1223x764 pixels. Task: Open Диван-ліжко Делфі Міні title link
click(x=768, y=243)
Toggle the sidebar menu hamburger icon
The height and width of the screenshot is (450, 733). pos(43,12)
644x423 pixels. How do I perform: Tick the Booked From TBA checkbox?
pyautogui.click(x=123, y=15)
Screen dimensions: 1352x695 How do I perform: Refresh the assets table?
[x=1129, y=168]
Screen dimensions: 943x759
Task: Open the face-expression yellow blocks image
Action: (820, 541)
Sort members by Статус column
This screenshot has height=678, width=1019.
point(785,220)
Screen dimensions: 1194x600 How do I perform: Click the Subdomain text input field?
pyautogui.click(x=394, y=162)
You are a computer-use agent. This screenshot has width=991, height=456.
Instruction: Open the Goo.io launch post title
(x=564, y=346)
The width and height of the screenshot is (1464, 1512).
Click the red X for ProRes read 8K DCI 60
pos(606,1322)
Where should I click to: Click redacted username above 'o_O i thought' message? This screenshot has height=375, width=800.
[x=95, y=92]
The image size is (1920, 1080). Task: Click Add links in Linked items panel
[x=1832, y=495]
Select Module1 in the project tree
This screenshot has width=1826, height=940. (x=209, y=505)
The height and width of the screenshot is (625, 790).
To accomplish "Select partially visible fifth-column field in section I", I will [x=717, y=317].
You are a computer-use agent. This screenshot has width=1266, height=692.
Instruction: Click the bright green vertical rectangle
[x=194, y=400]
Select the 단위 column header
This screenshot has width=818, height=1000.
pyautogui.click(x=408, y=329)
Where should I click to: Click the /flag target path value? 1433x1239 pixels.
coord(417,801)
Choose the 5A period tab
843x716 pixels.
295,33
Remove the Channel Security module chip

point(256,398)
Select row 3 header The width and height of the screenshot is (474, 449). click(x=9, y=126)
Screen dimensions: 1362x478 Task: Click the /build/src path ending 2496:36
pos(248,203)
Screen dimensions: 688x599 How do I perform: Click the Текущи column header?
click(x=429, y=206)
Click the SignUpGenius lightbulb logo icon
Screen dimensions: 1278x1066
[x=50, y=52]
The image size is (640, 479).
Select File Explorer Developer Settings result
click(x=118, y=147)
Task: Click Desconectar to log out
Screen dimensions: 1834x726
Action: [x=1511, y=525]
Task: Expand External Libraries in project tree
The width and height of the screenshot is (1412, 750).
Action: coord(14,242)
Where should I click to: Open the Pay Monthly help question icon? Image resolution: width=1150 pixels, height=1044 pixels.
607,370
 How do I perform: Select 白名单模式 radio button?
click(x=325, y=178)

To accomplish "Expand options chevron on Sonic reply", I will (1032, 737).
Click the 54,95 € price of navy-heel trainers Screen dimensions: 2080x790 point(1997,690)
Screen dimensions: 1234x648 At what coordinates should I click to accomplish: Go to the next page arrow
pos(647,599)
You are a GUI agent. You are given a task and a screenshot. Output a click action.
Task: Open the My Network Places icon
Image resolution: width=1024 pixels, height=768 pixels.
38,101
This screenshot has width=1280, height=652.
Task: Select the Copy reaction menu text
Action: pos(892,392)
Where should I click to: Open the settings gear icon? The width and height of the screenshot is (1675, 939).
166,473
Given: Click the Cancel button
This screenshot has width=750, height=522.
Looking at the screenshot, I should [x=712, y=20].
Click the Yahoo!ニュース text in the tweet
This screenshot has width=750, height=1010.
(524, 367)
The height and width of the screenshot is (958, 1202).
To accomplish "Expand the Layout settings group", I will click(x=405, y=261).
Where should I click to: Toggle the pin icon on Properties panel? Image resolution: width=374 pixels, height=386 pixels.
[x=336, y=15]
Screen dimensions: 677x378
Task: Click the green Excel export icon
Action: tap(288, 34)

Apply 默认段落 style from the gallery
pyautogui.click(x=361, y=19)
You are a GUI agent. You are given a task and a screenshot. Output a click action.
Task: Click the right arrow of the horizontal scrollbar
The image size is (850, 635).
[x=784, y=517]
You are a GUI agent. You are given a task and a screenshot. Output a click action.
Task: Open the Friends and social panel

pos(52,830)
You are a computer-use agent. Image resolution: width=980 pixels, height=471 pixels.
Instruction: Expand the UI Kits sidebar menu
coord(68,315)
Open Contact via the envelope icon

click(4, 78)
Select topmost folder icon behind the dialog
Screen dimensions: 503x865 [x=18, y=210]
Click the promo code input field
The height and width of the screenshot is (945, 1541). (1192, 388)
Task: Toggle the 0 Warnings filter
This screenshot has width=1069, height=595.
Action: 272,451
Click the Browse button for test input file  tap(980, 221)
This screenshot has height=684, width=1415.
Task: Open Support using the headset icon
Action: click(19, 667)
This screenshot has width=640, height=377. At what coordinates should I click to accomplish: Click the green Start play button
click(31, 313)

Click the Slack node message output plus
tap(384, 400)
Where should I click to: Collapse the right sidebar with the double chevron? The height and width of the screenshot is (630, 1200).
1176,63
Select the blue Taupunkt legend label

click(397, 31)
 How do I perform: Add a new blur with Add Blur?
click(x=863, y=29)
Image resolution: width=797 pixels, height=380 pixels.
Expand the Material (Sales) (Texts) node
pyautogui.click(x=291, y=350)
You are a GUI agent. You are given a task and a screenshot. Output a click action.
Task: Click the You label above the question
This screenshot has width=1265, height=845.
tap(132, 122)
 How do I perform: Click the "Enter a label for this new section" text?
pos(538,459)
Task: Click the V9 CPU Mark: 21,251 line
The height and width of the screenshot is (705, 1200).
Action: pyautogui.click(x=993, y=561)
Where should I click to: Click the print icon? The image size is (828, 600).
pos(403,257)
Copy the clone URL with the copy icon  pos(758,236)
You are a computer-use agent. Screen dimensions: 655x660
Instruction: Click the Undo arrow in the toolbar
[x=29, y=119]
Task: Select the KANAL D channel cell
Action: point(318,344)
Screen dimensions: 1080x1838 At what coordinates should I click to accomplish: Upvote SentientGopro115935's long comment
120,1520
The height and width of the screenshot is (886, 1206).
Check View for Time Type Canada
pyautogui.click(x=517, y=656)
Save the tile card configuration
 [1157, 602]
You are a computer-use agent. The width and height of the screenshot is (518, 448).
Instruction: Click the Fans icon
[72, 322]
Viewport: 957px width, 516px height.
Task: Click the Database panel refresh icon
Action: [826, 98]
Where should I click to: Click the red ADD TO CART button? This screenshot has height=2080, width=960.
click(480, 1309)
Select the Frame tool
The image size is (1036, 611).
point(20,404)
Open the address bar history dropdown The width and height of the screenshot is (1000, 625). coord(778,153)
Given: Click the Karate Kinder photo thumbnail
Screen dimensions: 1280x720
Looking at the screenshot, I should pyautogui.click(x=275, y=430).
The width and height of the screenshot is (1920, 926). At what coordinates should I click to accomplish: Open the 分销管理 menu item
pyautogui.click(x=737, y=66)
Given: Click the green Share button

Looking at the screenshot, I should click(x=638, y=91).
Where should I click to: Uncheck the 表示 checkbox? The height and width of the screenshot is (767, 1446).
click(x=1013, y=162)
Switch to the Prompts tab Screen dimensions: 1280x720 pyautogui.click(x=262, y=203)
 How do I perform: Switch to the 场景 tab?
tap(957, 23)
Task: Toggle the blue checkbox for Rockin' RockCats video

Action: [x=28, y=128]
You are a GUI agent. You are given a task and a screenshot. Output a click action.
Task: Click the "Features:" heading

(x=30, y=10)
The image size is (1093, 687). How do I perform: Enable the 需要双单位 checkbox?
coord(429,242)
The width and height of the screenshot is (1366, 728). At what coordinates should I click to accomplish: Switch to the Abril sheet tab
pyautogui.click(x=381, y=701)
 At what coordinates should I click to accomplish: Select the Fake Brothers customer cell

▸ **Exercise instructions**: Look through the listing, and copy each line in which the string "will" turns up.

▸ **Task solution**:
To accomplish "Select partially visible fifth-column field in section I", I will [x=717, y=317].
To accomplish "Expand options chevron on Sonic reply", I will (1032, 737).
To accomplish "Expand the Layout settings group", I will click(x=405, y=261).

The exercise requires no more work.